● WHAT THIS TASK INVOLVES
Retype the lines of the material below, exactly and only, from the one containing "You are a computer-use" through the last line, with pictures left out.

● DATA EXCERPTS
——
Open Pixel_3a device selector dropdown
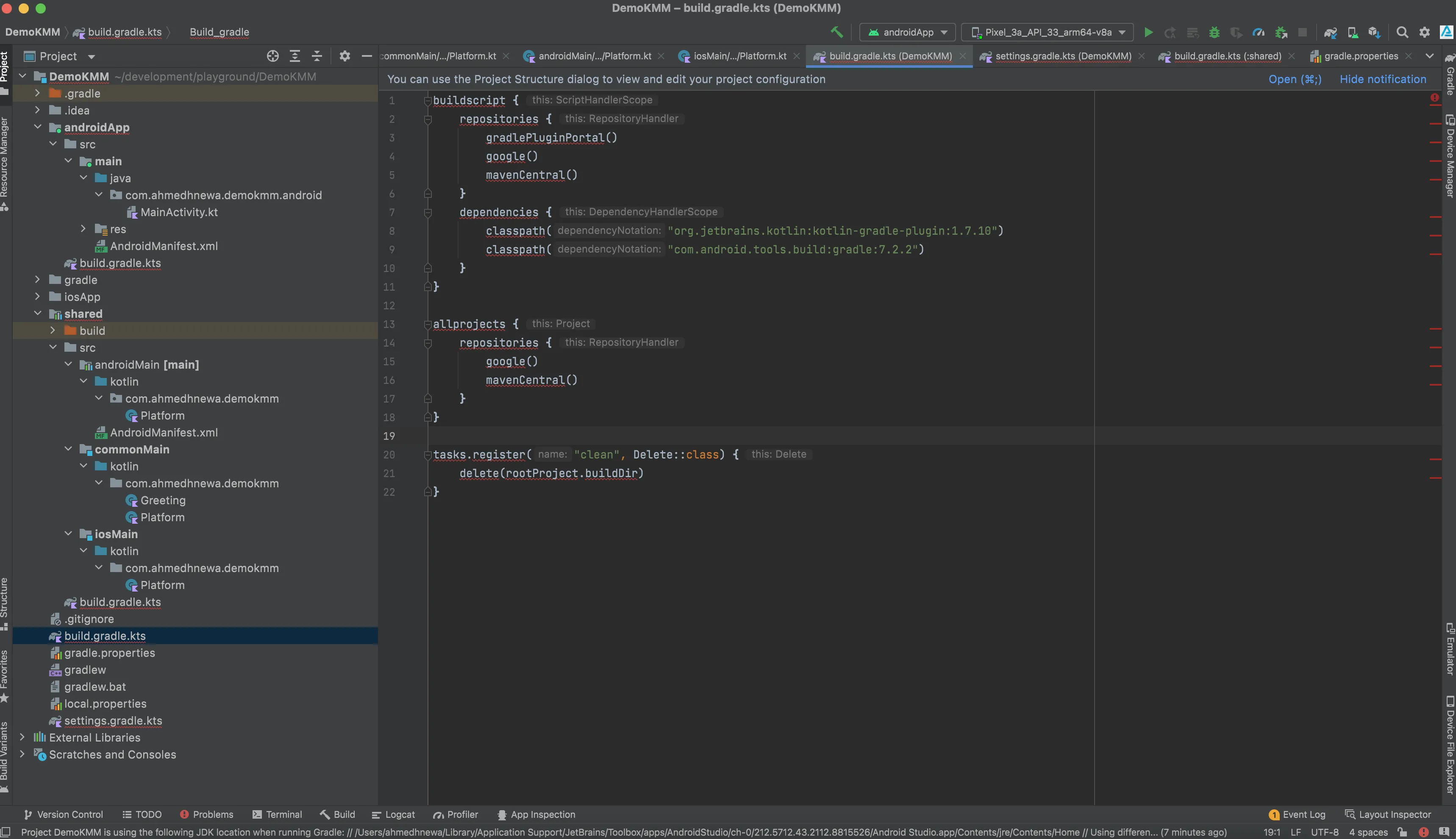 coord(1047,32)

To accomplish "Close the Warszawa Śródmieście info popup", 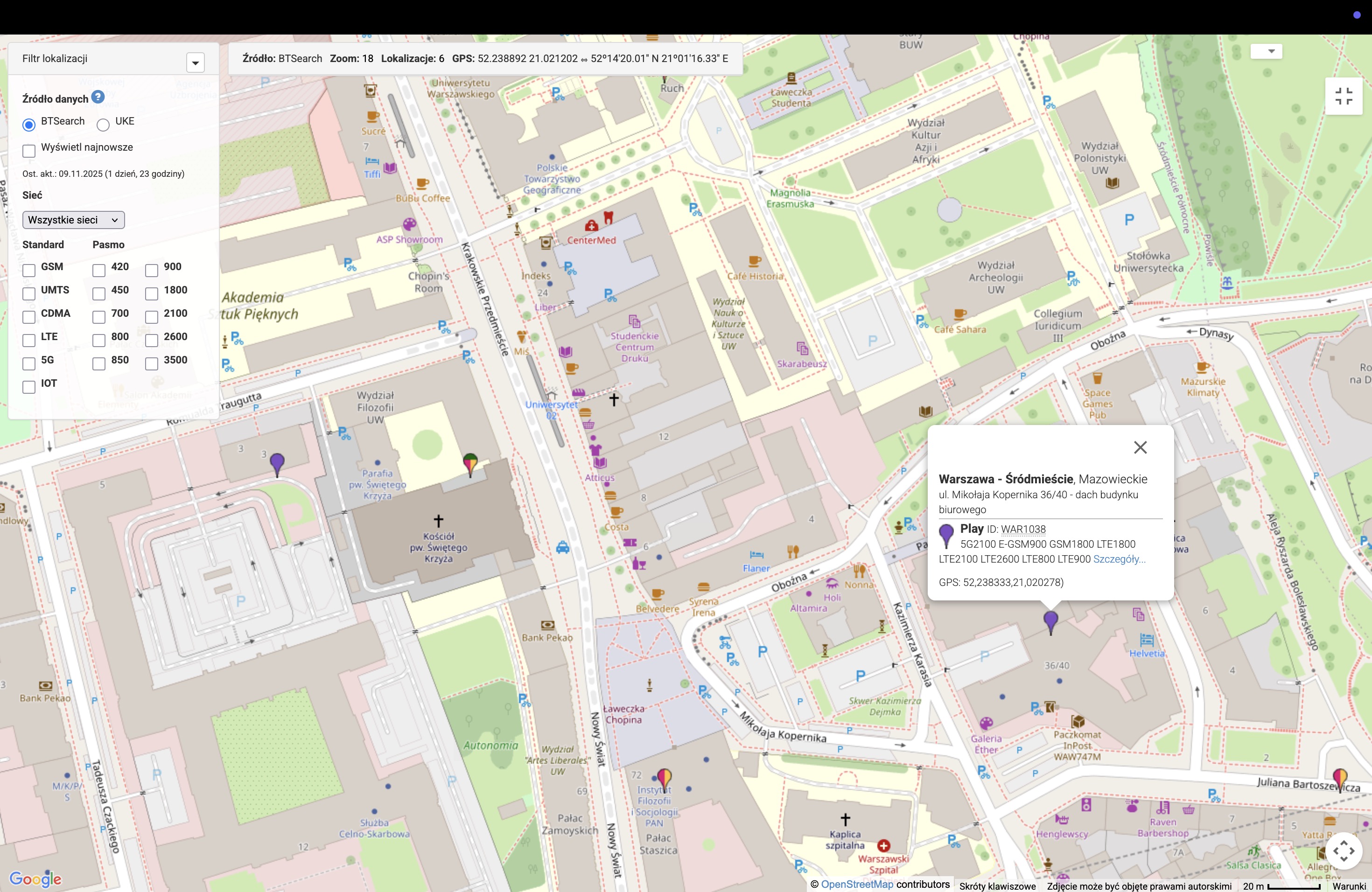I will click(x=1140, y=448).
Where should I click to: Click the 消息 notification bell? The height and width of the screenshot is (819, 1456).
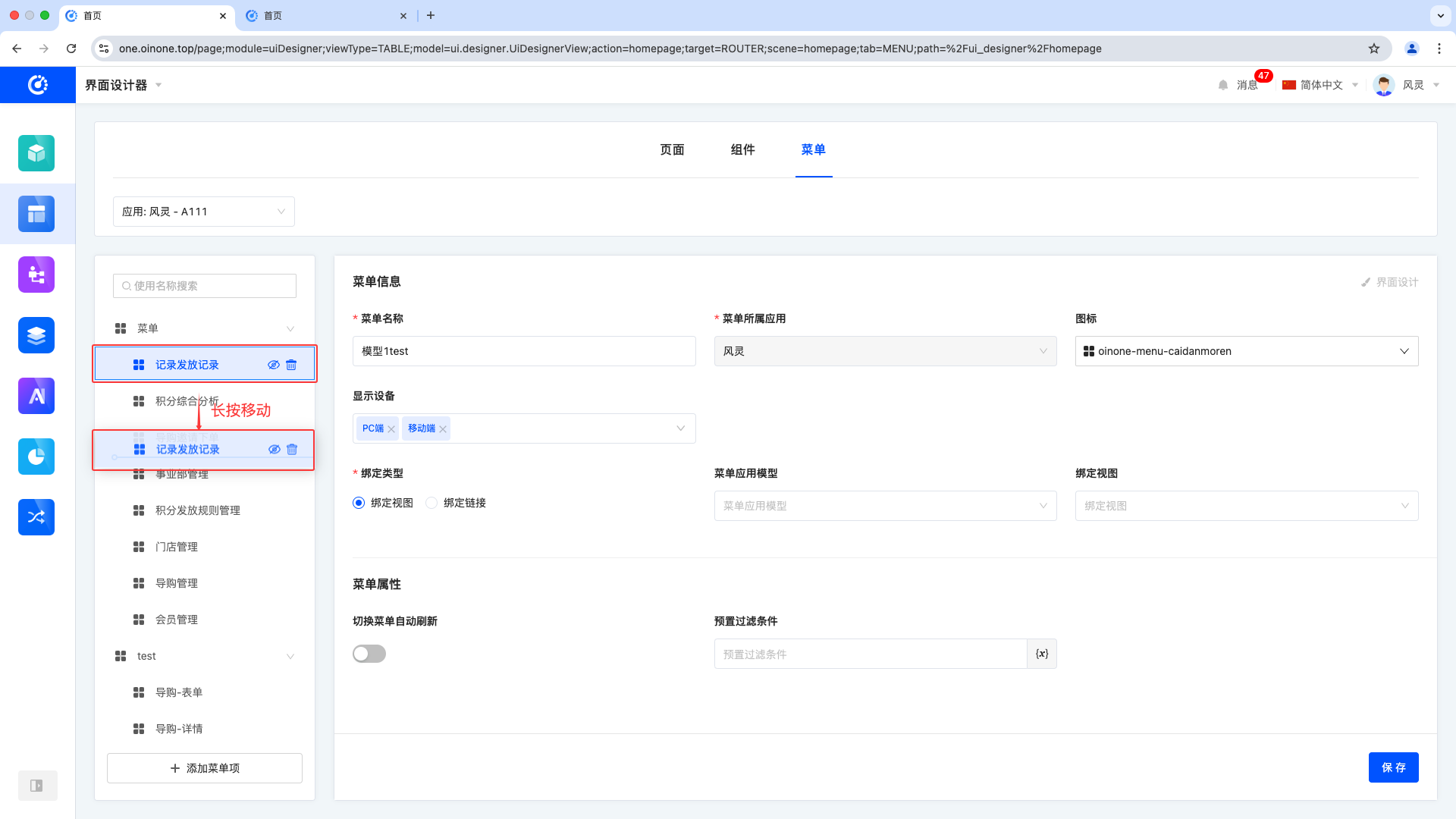pos(1223,85)
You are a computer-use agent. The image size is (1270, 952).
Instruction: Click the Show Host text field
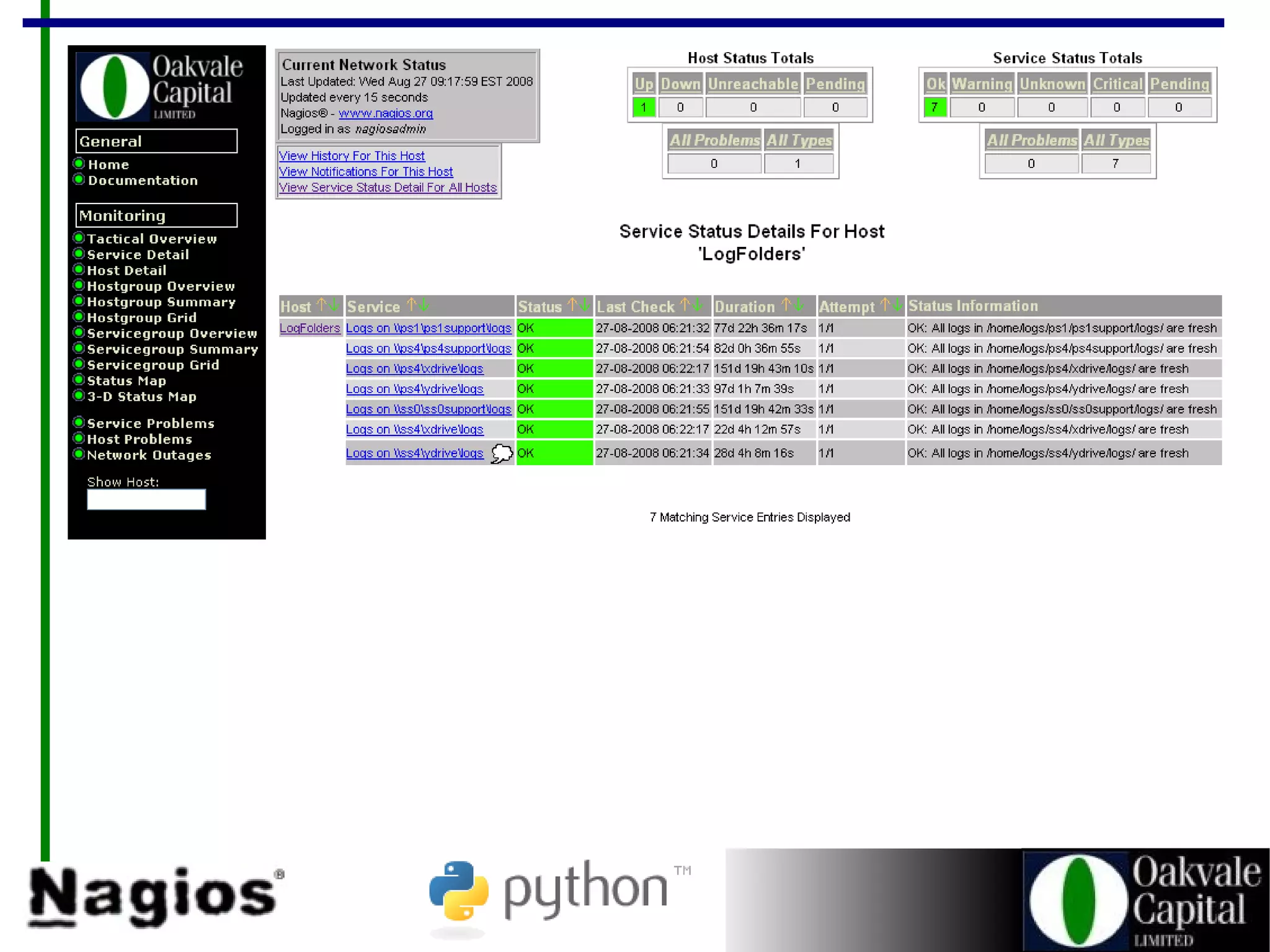(146, 499)
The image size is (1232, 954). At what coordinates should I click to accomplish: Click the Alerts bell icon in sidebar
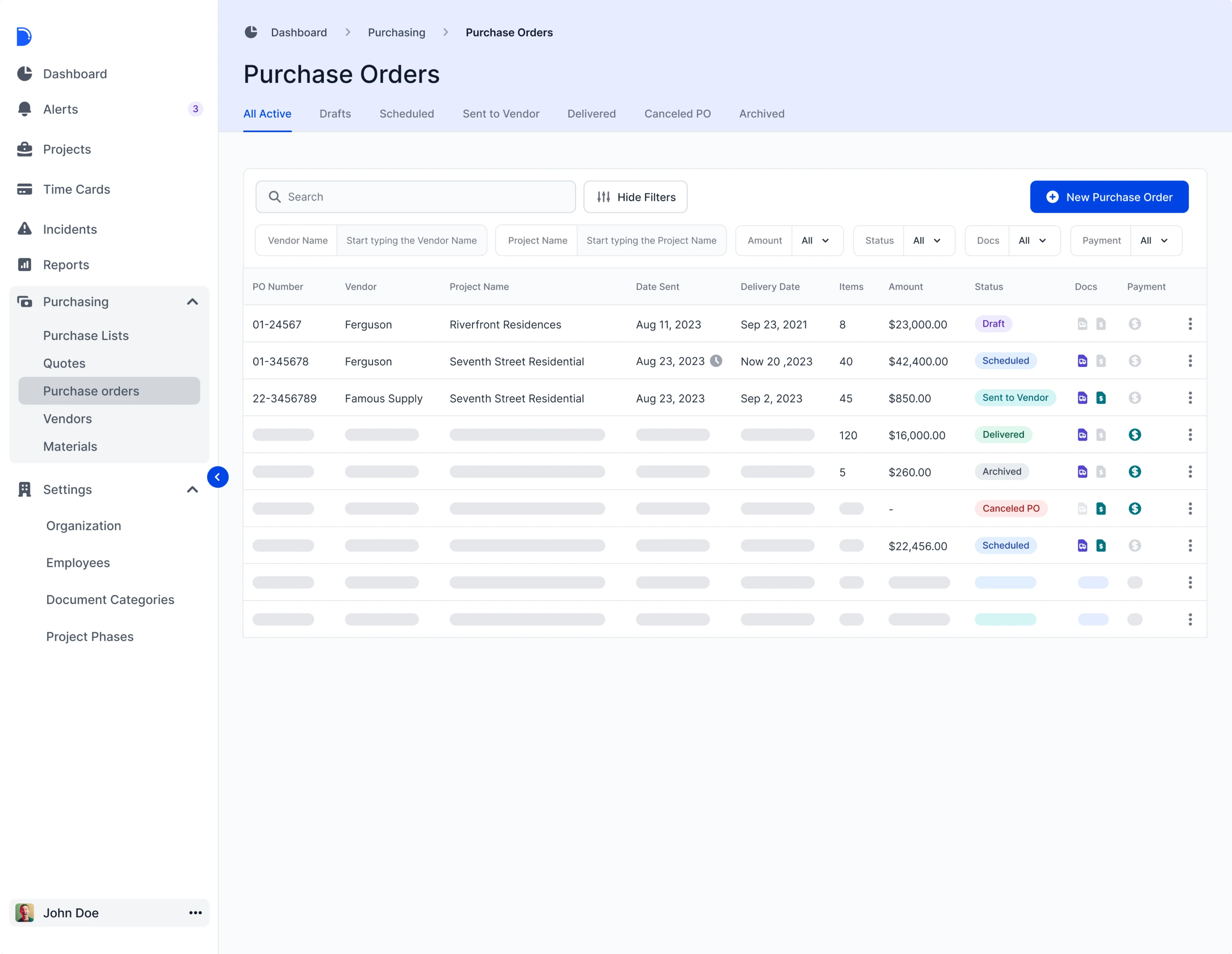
——
● ANSWER SECTION
You are a computer-use agent. The image size is (1270, 952).
Instruction: Click the Show Host text field
(146, 499)
The image size is (1232, 954). At what coordinates should I click to accomplish: Click the Alerts bell icon in sidebar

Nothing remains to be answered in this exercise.